取り組む課題:
次の1.〜3.の記述が、じん肺の除斥期間に関する文章の内容と一致するかを判断してください。それぞれ「はい」か「いいえ」で答え、決め手となる本文の語句をそのまま引用すること。
1. 民法724条前段によれば、損害賠償請求権は損害及び加害者を知った時から3年間行使しないと時効により消滅する。
2. 除斥期間には、消滅時効と同じく中断制度がある。
3. じん肺は、加害行為が終了した直後に損害が発生する場合が多い。

法律Q&A

分類:

じん肺に罹患したことによる安全配慮義務違反に基づく損害賠償請求権の除斥期間の消滅時効の起算点

弁護士 中村 博(ロア・ユナイテッド法律事務所)
2006.09

問題

私は炭坑の従業員として働いておりましたが、じん肺に罹患してしまい退職せざるを得なくなりました。労災であることは間違いないと思っているので、治療費や慰謝料を国に請求したいのですが、安全配慮義務に基づく損害賠償請求権には消滅時効という制度があると聞きました。私としては、退職から20年以上が経過しているので、この制度により請求できないのではないかと不安ですが、どのように考えることができますか?また、じん肺により死亡した場合、その相続人が被相続人の死亡に基づく損害賠償請求をする場合はどうでしょうか?

回答

 本件においての争点は、第1に炭鉱労働者自身がじん肺に罹患したことにより、国に対して安全配慮義務違反に基づく損害賠償請求権を行使する際の除斥期間の起算点をいつとすべきかという点であり、第2にこの結論が炭鉱労働者自身がじん肺により死亡して相続人が相続した炭鉱労働者自身の死亡に基づく損害賠償請求権を行使する場合で異なるかという点です。
解説
1 不法行為による損害賠償請求権の除斥期間制度
 不法行為に基づく損害賠償請求権は、民法724条前段により、被害者又はその法定代理人が損害及び加害者を知った時から3年間これを行使しないときは、時効により消滅するとされていますが、多くのじん肺に関する裁判で争われているのは、この消滅時効に基づく権利の消滅ではなく、同条後段で「不法行為の時から20年を経過したときも、同様とする」と規定されている部分です。このような規定を除斥期間制度といい、たとえ問題となっている権利が時効消滅していない場合でも、不法行為の時から20年を経過している場合は、権利が消滅してしまうという制度で、被害者が損害及び加害者を知らない場合に権利が時効消滅しない不都合を回避するために認められているものです。消滅時効と異なり中断制度がありませんので、起算点である不法行為時さえ決まれば、権利が消滅する時期が明確になります。
2 除斥期間の起算点
 この点については、条文上は「不法行為の時」からと規定されておりますので、これを本件の炭鉱労働者のじん肺への罹患にあてはめますと、国による炭鉱労働者に対する各々の加害行為時であることになりますが、じん肺被害は、国の規制権限不行使という不作為から発生するものであることから、国の加害行為を特定することは困難ですし、加えてじん肺は加害行為が終了してから相当の期間を経過した後に損害が発生する場合が多く、このような場合に、除斥期間の起算点を加害行為時と考えることは、被害者にとって著しく酷であり適切ではありません。

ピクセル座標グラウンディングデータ
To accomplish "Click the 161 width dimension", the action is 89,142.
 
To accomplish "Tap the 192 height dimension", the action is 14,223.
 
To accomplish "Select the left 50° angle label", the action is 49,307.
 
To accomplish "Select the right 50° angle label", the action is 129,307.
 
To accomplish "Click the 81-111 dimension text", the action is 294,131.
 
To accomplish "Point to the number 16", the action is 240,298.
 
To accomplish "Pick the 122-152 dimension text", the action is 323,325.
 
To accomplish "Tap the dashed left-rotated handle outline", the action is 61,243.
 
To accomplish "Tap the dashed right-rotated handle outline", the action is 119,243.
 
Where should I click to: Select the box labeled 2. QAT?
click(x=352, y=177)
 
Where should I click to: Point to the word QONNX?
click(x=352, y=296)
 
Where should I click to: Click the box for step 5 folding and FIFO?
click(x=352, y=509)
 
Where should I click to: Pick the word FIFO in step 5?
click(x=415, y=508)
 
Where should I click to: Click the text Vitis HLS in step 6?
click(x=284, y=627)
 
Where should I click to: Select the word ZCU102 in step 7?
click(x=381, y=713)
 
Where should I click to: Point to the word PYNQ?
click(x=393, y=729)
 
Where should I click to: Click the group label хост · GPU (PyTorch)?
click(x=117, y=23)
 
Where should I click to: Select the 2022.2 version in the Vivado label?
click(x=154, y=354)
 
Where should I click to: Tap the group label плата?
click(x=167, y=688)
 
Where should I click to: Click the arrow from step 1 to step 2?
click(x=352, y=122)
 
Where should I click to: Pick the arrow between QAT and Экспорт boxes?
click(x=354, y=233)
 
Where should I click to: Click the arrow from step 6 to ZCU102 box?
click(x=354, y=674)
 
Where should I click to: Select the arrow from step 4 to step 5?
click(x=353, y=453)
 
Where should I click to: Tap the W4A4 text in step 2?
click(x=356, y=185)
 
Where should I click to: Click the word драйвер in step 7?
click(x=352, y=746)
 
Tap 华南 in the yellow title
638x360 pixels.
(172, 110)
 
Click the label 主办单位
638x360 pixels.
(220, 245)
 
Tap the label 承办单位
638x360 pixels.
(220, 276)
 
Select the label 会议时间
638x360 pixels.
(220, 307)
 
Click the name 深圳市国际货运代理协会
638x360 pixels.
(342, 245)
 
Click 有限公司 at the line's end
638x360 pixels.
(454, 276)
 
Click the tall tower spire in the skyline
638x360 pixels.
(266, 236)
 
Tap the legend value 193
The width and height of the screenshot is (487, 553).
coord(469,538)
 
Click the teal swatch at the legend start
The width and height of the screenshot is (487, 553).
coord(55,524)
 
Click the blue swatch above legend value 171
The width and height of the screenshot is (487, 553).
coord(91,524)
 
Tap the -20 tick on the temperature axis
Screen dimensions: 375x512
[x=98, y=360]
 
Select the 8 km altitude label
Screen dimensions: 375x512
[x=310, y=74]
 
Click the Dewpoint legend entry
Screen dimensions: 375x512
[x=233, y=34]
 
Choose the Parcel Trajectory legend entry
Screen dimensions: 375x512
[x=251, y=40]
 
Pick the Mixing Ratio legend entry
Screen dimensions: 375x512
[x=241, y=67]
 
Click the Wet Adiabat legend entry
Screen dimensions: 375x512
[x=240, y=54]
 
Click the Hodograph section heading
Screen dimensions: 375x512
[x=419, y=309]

解答欄:
1. はい。「被害者又はその法定代理人が損害及び加害者を知った時から3年間これを行使しないときは、時効により消滅する」
2. いいえ。「消滅時効と異なり中断制度がありませんので」
3. いいえ。「じん肺は加害行為が終了してから相当の期間を経過した後に損害が発生する場合が多く」